**DATASET RECORDS**
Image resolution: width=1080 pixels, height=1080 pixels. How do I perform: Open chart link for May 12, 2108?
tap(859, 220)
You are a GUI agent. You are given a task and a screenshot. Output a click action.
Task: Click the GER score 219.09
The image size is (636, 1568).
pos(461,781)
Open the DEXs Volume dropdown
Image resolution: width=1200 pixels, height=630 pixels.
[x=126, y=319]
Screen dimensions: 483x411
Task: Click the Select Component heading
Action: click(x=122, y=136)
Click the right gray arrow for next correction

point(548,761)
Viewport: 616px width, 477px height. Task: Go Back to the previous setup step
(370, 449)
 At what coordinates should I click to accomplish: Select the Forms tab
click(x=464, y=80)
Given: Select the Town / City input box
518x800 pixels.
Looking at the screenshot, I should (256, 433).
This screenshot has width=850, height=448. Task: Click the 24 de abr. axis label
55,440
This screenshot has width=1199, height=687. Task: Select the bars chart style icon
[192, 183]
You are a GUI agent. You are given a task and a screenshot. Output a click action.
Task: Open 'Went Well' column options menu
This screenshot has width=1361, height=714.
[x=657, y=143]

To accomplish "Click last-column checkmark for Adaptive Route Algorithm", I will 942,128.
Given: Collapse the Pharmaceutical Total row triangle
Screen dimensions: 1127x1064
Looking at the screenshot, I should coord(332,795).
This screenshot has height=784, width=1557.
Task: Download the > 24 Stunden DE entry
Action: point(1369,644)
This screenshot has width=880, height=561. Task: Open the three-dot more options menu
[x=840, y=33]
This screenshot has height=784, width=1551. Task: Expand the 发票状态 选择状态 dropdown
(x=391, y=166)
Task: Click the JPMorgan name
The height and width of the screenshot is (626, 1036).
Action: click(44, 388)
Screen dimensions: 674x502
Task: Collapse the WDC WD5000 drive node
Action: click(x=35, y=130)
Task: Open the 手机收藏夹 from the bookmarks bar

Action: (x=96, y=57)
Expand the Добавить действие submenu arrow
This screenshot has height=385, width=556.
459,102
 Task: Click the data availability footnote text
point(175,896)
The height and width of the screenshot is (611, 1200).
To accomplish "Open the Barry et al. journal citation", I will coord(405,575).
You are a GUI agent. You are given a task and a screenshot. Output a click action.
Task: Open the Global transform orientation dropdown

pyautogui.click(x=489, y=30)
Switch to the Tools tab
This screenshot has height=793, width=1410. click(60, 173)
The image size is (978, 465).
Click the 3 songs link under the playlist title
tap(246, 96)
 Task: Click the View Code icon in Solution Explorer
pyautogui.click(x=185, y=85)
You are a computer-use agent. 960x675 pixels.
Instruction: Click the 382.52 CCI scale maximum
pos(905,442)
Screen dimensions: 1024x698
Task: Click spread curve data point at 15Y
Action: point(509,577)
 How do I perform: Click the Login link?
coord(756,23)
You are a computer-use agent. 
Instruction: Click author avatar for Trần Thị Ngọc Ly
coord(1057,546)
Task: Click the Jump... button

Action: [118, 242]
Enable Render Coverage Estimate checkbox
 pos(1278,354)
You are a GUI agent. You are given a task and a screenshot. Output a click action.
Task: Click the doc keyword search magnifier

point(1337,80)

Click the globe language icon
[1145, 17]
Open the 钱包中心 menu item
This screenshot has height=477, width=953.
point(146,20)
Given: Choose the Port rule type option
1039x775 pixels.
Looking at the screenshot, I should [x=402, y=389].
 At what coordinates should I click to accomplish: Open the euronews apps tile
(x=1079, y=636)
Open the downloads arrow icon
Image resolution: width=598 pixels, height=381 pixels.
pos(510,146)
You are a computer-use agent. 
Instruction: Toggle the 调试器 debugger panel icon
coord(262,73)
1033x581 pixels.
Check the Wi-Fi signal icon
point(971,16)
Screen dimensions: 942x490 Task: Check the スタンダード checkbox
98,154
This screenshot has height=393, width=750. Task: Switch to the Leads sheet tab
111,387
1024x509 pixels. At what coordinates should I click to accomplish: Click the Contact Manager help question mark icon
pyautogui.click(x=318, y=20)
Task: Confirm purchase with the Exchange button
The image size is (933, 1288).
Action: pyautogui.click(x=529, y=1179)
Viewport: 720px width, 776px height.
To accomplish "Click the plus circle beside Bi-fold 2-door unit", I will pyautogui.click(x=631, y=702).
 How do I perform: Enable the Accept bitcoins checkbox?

**EXERCISE REQUIREMENTS**
Reproduce each entry above exactly, keeping every character.

**SOLUTION TO THIS PROBLEM**
Image resolution: width=1080 pixels, height=1080 pixels. How do I perform: Open chart link for May 12, 2108?
tap(859, 220)
You are a GUI agent. You are given a task and a screenshot. Output a click action.
Task: Click the GER score 219.09
The image size is (636, 1568).
pos(461,781)
Open the DEXs Volume dropdown
Image resolution: width=1200 pixels, height=630 pixels.
[x=126, y=319]
Screen dimensions: 483x411
Task: Click the Select Component heading
Action: click(x=122, y=136)
Click the right gray arrow for next correction

point(548,761)
Viewport: 616px width, 477px height. Task: Go Back to the previous setup step
(370, 449)
 At what coordinates should I click to accomplish: Select the Forms tab
click(x=464, y=80)
Given: Select the Town / City input box
518x800 pixels.
Looking at the screenshot, I should (256, 433).
This screenshot has width=850, height=448. Task: Click the 24 de abr. axis label
55,440
This screenshot has width=1199, height=687. Task: Select the bars chart style icon
[192, 183]
You are a GUI agent. You are given a task and a screenshot. Output a click action.
Task: Open 'Went Well' column options menu
This screenshot has width=1361, height=714.
[x=657, y=143]

To accomplish "Click last-column checkmark for Adaptive Route Algorithm", I will 942,128.
Given: Collapse the Pharmaceutical Total row triangle
Screen dimensions: 1127x1064
Looking at the screenshot, I should coord(332,795).
This screenshot has height=784, width=1557.
Task: Download the > 24 Stunden DE entry
Action: point(1369,644)
This screenshot has width=880, height=561. Task: Open the three-dot more options menu
[x=840, y=33]
This screenshot has height=784, width=1551. Task: Expand the 发票状态 选择状态 dropdown
(x=391, y=166)
Task: Click the JPMorgan name
The height and width of the screenshot is (626, 1036).
Action: click(44, 388)
Screen dimensions: 674x502
Task: Collapse the WDC WD5000 drive node
Action: click(x=35, y=130)
Task: Open the 手机收藏夹 from the bookmarks bar

Action: (x=96, y=57)
Expand the Добавить действие submenu arrow
This screenshot has height=385, width=556.
459,102
 Task: Click the data availability footnote text
point(175,896)
The height and width of the screenshot is (611, 1200).
To accomplish "Open the Barry et al. journal citation", I will coord(405,575).
You are a GUI agent. You are given a task and a screenshot. Output a click action.
Task: Open the Global transform orientation dropdown

pyautogui.click(x=489, y=30)
Switch to the Tools tab
This screenshot has height=793, width=1410. click(60, 173)
The image size is (978, 465).
Click the 3 songs link under the playlist title
tap(246, 96)
 Task: Click the View Code icon in Solution Explorer
pyautogui.click(x=185, y=85)
You are a computer-use agent. 960x675 pixels.
Instruction: Click the 382.52 CCI scale maximum
pos(905,442)
Screen dimensions: 1024x698
Task: Click spread curve data point at 15Y
Action: point(509,577)
 How do I perform: Click the Login link?
coord(756,23)
You are a computer-use agent. 
Instruction: Click author avatar for Trần Thị Ngọc Ly
coord(1057,546)
Task: Click the Jump... button

Action: [118, 242]
Enable Render Coverage Estimate checkbox
 pos(1278,354)
You are a GUI agent. You are given a task and a screenshot. Output a click action.
Task: Click the doc keyword search magnifier

point(1337,80)

Click the globe language icon
[1145, 17]
Open the 钱包中心 menu item
This screenshot has height=477, width=953.
point(146,20)
Given: Choose the Port rule type option
1039x775 pixels.
Looking at the screenshot, I should [x=402, y=389].
 At what coordinates should I click to accomplish: Open the euronews apps tile
(x=1079, y=636)
Open the downloads arrow icon
Image resolution: width=598 pixels, height=381 pixels.
pos(510,146)
You are a computer-use agent. 
Instruction: Toggle the 调试器 debugger panel icon
coord(262,73)
1033x581 pixels.
Check the Wi-Fi signal icon
point(971,16)
Screen dimensions: 942x490 Task: Check the スタンダード checkbox
98,154
This screenshot has height=393, width=750. Task: Switch to the Leads sheet tab
111,387
1024x509 pixels. At what coordinates should I click to accomplish: Click the Contact Manager help question mark icon
pyautogui.click(x=318, y=20)
Task: Confirm purchase with the Exchange button
The image size is (933, 1288).
Action: pyautogui.click(x=529, y=1179)
Viewport: 720px width, 776px height.
To accomplish "Click the plus circle beside Bi-fold 2-door unit", I will pyautogui.click(x=631, y=702).
 How do I perform: Enable the Accept bitcoins checkbox?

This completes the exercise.